# Lakers Hate Thread



## PauloCatarino (May 31, 2003)

> "Just spoke to Dwight Howard. He says, ultimately, he felt HOU gives him the best chance to win a ring: "I'm betting $30 million on it"
> 
> — Dave McMenamin (@mcten) July 6, 2013
> 
> ...


http://www.chatsports.com/los-angeles-lakers/a/Not-Enough-From-ExLaker-Dwight-Howard-2-9742244

It took Dwight freaking Howard for me to root for the Blazers on a playoff series for the last 20 years!


----------



## Bogg (May 4, 2009)

To be fair, he'd have zero chance of winning a ring if he was in LA making max money on top of Kobe's recent extension.


----------



## Luke (Dec 7, 2008)

Rip City


----------



## Jamel Irief (May 19, 2002)

Why are we supposed to hate the Blazers?


----------



## Diable (Apr 26, 2005)

How many more games would this team have won with Howard? Would they really be in a better situation going forward? It does not seem that way to me. Even with a healthy Kobe it seems like mediocrity is the best thing you'd get from that.

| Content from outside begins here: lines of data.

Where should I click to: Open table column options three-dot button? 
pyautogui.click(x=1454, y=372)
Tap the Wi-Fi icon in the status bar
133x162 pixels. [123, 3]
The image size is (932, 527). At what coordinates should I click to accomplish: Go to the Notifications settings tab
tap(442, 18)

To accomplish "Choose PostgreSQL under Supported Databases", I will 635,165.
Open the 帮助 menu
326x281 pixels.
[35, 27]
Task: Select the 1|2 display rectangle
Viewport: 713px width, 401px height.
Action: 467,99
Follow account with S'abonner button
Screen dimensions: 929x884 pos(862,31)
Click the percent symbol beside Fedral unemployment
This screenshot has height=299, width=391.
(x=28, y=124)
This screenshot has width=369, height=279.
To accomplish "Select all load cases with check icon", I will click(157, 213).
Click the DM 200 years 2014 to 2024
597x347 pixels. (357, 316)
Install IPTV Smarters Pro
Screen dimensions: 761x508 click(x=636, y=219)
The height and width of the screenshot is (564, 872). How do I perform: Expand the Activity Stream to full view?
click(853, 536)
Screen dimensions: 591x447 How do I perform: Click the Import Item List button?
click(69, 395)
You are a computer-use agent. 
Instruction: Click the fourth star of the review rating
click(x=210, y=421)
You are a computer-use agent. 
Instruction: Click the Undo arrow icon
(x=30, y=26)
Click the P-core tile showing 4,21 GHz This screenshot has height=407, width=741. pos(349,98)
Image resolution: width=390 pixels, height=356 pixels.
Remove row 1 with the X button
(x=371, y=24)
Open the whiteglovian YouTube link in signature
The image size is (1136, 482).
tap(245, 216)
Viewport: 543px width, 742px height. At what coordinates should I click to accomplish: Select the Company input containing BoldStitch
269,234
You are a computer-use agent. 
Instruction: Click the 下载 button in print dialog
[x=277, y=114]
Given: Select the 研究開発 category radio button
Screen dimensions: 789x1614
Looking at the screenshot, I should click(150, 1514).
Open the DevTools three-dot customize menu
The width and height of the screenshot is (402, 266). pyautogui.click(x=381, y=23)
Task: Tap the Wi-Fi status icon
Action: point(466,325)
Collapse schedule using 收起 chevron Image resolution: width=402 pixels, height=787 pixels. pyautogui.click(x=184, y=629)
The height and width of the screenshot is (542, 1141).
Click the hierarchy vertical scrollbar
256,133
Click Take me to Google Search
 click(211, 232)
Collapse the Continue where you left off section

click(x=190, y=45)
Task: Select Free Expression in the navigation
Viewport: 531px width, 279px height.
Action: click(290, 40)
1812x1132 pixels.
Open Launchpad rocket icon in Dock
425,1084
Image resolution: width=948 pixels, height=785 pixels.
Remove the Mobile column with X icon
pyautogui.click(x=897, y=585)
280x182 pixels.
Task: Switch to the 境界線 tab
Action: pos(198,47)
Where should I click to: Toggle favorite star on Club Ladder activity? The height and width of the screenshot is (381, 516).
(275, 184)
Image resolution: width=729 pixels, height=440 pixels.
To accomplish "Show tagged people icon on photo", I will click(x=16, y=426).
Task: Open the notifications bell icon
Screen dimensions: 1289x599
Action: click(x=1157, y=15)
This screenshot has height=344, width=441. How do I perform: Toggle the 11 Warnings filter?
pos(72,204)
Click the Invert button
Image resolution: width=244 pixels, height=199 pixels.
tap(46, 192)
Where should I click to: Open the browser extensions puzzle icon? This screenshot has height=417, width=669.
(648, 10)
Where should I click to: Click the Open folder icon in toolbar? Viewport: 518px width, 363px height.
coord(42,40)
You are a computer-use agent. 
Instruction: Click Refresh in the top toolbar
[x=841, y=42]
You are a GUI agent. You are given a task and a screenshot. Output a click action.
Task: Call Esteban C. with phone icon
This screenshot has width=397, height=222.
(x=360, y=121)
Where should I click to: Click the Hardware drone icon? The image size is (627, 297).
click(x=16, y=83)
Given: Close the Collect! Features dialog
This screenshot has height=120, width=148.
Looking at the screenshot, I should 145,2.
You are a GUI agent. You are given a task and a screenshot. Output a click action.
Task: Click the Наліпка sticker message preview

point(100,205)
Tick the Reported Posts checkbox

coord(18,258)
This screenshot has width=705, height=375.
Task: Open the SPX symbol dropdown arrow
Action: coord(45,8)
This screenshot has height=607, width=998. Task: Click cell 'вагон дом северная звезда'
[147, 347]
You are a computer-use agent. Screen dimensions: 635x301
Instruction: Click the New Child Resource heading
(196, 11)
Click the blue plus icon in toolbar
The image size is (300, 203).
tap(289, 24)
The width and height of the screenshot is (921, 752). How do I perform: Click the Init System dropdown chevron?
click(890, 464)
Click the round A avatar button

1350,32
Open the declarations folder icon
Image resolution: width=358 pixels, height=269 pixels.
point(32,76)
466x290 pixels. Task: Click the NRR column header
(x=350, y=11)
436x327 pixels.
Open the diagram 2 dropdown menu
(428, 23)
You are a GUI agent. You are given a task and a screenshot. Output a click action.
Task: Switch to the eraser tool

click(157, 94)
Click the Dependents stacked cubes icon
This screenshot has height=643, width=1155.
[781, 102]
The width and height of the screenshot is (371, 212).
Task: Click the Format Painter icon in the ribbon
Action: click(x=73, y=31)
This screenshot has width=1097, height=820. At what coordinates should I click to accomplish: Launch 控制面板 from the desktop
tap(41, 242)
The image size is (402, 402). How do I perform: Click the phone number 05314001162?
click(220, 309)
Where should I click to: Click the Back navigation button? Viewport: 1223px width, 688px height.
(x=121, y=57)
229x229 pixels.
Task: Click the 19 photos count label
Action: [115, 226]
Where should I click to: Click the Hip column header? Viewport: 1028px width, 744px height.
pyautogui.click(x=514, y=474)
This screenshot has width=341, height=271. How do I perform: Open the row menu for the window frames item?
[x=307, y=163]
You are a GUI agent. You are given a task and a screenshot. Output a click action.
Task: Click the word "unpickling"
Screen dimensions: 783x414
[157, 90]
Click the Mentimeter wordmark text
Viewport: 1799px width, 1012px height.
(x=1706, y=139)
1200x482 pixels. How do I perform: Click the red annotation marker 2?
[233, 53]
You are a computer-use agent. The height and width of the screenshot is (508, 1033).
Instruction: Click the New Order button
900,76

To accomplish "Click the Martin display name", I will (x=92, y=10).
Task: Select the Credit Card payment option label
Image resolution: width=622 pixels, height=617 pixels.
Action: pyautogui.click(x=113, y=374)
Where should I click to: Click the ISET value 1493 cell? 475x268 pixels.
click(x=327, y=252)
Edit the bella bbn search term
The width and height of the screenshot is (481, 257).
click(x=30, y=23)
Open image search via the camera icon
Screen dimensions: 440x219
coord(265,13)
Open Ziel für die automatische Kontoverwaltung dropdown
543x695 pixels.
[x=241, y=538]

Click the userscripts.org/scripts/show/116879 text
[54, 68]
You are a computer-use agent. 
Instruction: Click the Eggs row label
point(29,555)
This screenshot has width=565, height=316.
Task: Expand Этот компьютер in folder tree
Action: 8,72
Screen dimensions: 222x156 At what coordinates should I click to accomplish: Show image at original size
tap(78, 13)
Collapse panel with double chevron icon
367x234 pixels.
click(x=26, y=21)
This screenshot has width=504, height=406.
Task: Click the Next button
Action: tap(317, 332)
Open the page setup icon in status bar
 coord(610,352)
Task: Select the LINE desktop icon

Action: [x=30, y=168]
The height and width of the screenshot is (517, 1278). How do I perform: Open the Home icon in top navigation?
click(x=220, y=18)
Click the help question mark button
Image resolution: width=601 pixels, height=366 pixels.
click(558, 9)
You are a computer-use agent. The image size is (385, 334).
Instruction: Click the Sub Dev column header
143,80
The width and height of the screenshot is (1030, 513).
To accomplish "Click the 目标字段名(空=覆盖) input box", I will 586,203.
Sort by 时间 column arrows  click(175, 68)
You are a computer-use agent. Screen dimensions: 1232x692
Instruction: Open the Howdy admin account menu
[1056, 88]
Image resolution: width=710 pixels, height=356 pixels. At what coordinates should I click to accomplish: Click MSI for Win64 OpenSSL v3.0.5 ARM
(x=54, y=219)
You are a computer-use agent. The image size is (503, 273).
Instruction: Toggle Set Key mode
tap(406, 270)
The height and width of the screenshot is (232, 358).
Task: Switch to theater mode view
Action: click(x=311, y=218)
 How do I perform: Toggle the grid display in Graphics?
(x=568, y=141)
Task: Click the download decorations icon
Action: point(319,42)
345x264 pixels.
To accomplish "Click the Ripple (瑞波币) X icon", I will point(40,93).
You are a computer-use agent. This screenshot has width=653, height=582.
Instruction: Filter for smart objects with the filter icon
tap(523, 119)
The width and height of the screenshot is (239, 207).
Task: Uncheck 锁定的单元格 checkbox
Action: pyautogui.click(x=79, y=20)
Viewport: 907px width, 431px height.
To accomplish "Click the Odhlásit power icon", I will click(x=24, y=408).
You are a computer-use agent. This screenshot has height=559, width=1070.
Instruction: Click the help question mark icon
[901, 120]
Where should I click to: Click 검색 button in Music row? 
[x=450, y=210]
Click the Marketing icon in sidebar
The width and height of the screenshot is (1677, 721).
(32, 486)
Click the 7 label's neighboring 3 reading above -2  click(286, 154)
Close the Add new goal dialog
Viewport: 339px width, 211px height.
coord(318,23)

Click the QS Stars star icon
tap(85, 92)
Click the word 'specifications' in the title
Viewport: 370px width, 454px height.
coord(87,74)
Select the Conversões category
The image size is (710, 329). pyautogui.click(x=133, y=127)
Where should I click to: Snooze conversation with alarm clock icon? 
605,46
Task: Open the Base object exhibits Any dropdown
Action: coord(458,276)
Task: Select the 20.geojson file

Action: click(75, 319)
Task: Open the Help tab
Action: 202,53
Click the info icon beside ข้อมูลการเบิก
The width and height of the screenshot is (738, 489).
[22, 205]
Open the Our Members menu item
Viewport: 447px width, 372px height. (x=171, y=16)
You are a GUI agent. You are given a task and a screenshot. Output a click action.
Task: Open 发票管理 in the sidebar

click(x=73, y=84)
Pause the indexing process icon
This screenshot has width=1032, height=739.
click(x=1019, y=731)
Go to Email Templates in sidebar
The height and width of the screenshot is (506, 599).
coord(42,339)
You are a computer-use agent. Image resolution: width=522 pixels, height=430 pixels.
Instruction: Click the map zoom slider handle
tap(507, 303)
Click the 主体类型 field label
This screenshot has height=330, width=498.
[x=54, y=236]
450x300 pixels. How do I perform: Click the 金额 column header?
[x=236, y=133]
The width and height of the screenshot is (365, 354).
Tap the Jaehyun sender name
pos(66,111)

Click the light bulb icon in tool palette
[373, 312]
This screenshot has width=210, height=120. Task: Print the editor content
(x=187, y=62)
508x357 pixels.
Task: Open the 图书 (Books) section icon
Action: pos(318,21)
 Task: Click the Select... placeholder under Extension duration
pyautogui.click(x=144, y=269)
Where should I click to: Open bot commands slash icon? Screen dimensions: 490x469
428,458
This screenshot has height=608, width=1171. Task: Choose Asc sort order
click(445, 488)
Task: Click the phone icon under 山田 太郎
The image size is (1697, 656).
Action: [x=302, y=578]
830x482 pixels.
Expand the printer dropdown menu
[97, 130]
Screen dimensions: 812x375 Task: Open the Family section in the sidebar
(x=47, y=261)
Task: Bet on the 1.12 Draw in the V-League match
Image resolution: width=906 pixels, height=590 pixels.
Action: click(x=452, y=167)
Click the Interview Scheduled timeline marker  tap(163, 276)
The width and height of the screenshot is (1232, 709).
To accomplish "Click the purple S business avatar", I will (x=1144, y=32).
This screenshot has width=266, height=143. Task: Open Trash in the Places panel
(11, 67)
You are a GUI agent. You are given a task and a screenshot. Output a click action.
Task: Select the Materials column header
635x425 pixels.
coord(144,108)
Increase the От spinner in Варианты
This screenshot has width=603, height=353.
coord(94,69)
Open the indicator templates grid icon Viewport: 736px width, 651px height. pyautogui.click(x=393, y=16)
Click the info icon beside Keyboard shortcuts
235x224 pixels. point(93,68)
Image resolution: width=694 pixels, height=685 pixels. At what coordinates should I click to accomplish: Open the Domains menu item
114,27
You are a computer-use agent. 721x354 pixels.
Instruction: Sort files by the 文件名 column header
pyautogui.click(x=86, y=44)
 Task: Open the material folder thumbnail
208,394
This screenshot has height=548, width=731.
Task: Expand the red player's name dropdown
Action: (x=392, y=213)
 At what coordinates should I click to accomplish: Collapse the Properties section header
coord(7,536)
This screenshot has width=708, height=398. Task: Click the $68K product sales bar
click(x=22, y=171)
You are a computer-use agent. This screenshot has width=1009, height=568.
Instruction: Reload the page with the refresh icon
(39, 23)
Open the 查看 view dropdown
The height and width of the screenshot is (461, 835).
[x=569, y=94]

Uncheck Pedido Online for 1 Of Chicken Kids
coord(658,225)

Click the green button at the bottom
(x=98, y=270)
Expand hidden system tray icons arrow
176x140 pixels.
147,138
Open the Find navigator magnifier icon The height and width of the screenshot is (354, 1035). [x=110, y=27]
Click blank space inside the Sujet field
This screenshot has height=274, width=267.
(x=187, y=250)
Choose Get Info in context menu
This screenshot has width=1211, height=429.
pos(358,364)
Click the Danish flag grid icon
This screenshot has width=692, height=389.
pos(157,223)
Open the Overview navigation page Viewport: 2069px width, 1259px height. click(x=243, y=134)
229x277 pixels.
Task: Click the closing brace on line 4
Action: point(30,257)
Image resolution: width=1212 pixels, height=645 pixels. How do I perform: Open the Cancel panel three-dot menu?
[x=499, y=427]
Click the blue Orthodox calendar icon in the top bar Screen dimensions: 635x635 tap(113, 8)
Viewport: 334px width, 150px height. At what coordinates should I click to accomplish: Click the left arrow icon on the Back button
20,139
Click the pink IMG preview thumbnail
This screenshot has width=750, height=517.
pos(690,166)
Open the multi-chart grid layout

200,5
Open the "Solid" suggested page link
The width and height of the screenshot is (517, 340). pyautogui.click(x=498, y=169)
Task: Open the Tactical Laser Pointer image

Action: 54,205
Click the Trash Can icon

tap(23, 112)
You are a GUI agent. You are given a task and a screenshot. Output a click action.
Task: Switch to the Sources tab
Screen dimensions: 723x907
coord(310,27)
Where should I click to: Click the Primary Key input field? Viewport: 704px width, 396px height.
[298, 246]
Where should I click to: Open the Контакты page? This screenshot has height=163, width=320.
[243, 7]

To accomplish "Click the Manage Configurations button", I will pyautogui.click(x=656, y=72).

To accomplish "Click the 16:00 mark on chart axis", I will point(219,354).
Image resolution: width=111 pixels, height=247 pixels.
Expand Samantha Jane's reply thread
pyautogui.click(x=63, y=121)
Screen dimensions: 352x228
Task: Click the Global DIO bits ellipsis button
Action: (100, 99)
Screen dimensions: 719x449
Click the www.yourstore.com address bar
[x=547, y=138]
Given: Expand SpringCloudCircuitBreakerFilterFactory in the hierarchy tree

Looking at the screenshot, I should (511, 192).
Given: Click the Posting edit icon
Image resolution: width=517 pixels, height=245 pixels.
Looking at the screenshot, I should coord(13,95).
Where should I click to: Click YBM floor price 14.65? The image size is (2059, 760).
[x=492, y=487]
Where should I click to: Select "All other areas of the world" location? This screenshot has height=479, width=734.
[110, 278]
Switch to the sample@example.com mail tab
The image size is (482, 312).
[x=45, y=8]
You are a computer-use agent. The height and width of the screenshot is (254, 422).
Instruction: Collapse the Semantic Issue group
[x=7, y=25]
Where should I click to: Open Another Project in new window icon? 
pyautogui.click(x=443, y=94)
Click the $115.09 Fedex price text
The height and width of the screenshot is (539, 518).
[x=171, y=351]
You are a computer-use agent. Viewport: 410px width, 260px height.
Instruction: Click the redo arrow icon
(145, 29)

As far as I am concerned Howard did what was best for him and the Lakers. I don't see the point in worrying about it any more. Only difference it would have made is that you'd not have a top six pick in this draft.


----------



## PauloCatarino (May 31, 2003)

Jamel Irief said:


> Why are we supposed to hate the Blazers?


Who said we are? The post was about Howard...


----------



## Jamel Irief (May 19, 2002)

PauloCatarino said:


> Who said we are? The post was about Howard...


Because you and a lot of other Laker fans do. They haven't even won a playoff series in 15 years, why should we care about them?


----------



## DaRizzle (May 22, 2007)

Jamel Irief said:


> Why are we supposed to hate the Blazers?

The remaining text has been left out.